Legacy sector needs to look to the future

12th August 2022

The legacy market is expected to continue to thrive, but it faces challenges including the need to be more active in terms of how it is to attract the talent that will form the next generation, and the growing issues for MGAs.

The legacy market continues to grow and is not short of opportunities in both the short and medium term.

In the UK the major opportunities at present are in the Lloyd’s market, where its determination to rid itself of poorly performing business has left underwriters with some decisions to make about their willingness to continue or put into run-off books that have found their way into the performance directorate’s crosshairs.

This is likely to increase the number of deals we will see in the coming months and it is likely as the market continues to tighten its performance rules there will be further opportunities in the future.

Motor insurers have also recently been taking a much harder look at their portfolios with a view to closing certain books as conditions such as rising claims costs make profits more elusive.

In continental Europe it remains a seller’s market, with the level of competition increasing for the available legacy business. There has been an influx of new capital into the market, which has only exacerbated the pressure to get deals completed in the face of rising numbers of other interested parties.

For many, the US is viewed as the market where the most potential rests.

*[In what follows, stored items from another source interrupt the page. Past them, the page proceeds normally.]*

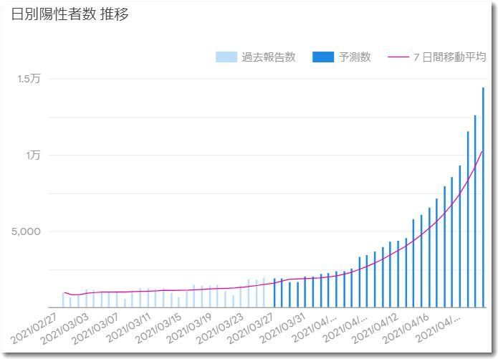Select the tallest forecast bar at far right
The width and height of the screenshot is (498, 359).
pyautogui.click(x=483, y=197)
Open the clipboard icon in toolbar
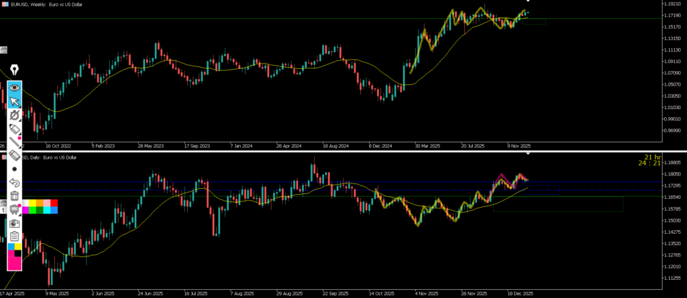The image size is (687, 298). tap(14, 236)
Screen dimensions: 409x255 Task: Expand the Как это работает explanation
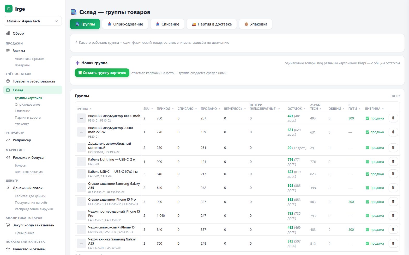152,42
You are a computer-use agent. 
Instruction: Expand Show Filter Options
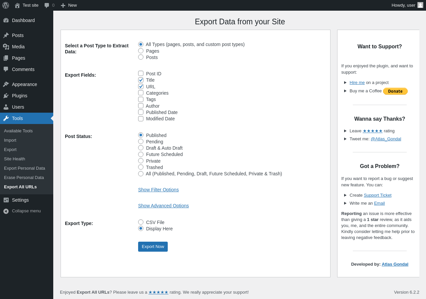pyautogui.click(x=158, y=190)
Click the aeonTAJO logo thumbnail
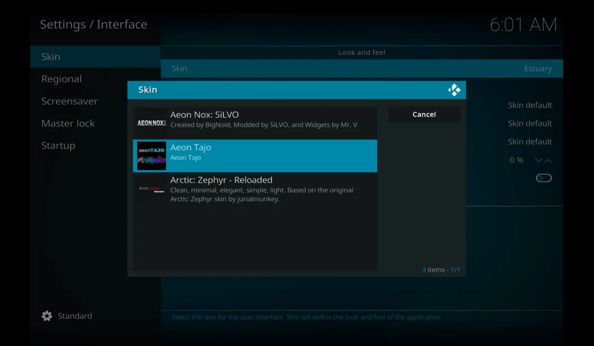Viewport: 594px width, 346px height. 151,155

The creation of the Insurance Business Transfer (IBT) scheme, akin to the UK’s part VII transfer process, in Oklahoma has also facilitated several legacy deals. It is expected to be rolled out to other states in the months to come and will make the ability to operate in the legacy market far easier.

North America potential

It is likely the US legacy market will become one of the world’s most important in terms of size as IBT and other tools are embedded. With changes to regulation governing the run-off sector in the US, North America is likely to see huge opportunities in the years to come.

The investment vehicles are being joined by the major re/insurance brokers, which are increasingly being asked to look at new ways to mitigate legacy risks and are now playing an ever more active role in the sector.

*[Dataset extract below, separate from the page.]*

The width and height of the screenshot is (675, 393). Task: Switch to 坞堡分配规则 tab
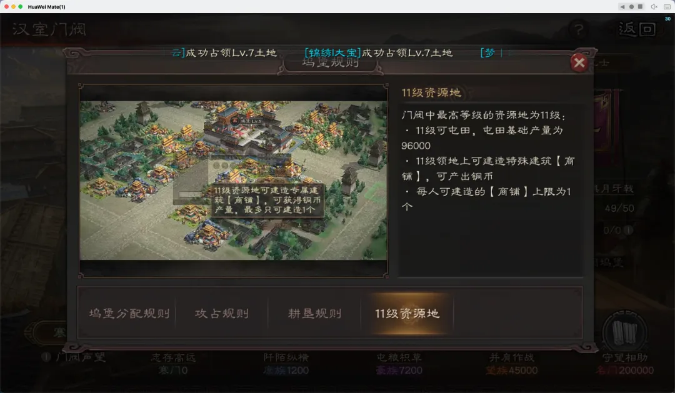click(129, 314)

The market is buoyant and the short-term future looks extremely positive. The pandemic to date has had a negligible impact on the sector and the pace of growth has not been affected. Indeed, the move to a new way of working has seen companies looking to reduce their costs. The use of outsourced solutions is growing as insurers and brokers seek to reduce infrastructure costs including office space.

Talent challenge

However, the market is not immune to the challenges faced by the wider industry: that of talent.

There is a need for the run-off market to become more active in terms of how it is to attract the talent that will form the next generation. As an industry, re/insurance has always faced a fight to attract talented young people and within the industry there is now a collective agreement the legacy market needs to better highlight the rewards a career in the run-off sector can deliver. That includes the need to promote greater diversity, bringing with it different perspectives and a wider skill base.

While there has been a degree of success, the lack of available staff is becoming ever more acute and as such there is now a growing trend for legacy players to seek to poach staff from rivals via enhanced salaries and benefits packages.

There is also now an increasing discussion about the legacy issues for managing general agents (MGAs). As many mature or results dip the decision must be made as to whether they wish to carry on or change direction, which leaves a legacy issue to be managed.

They, in common with several investors, lack infrastructure. Many of the investors have the capital but not the staff to manage the investment once the deal has been completed and all too often the books acquired do not come with the staff needed to operate them. They, like the MGAs, are looking for options in terms of claims, cost control, actuarial expertise and policy administration.

Legacy business is not immune to the rising costs affecting the wider market. However, this comes against a backdrop of a sector that is buoyant and shows little sign of its momentum slowing.

Interestingly, while the opportunities exist today, the legacy sector has to plan for the future. This includes ensuring we have the necessary expertise in place to make the most of future conditions. To do so we need to have a clear understanding as to where the legacy sector is heading and what the legacy operators of the future will look like.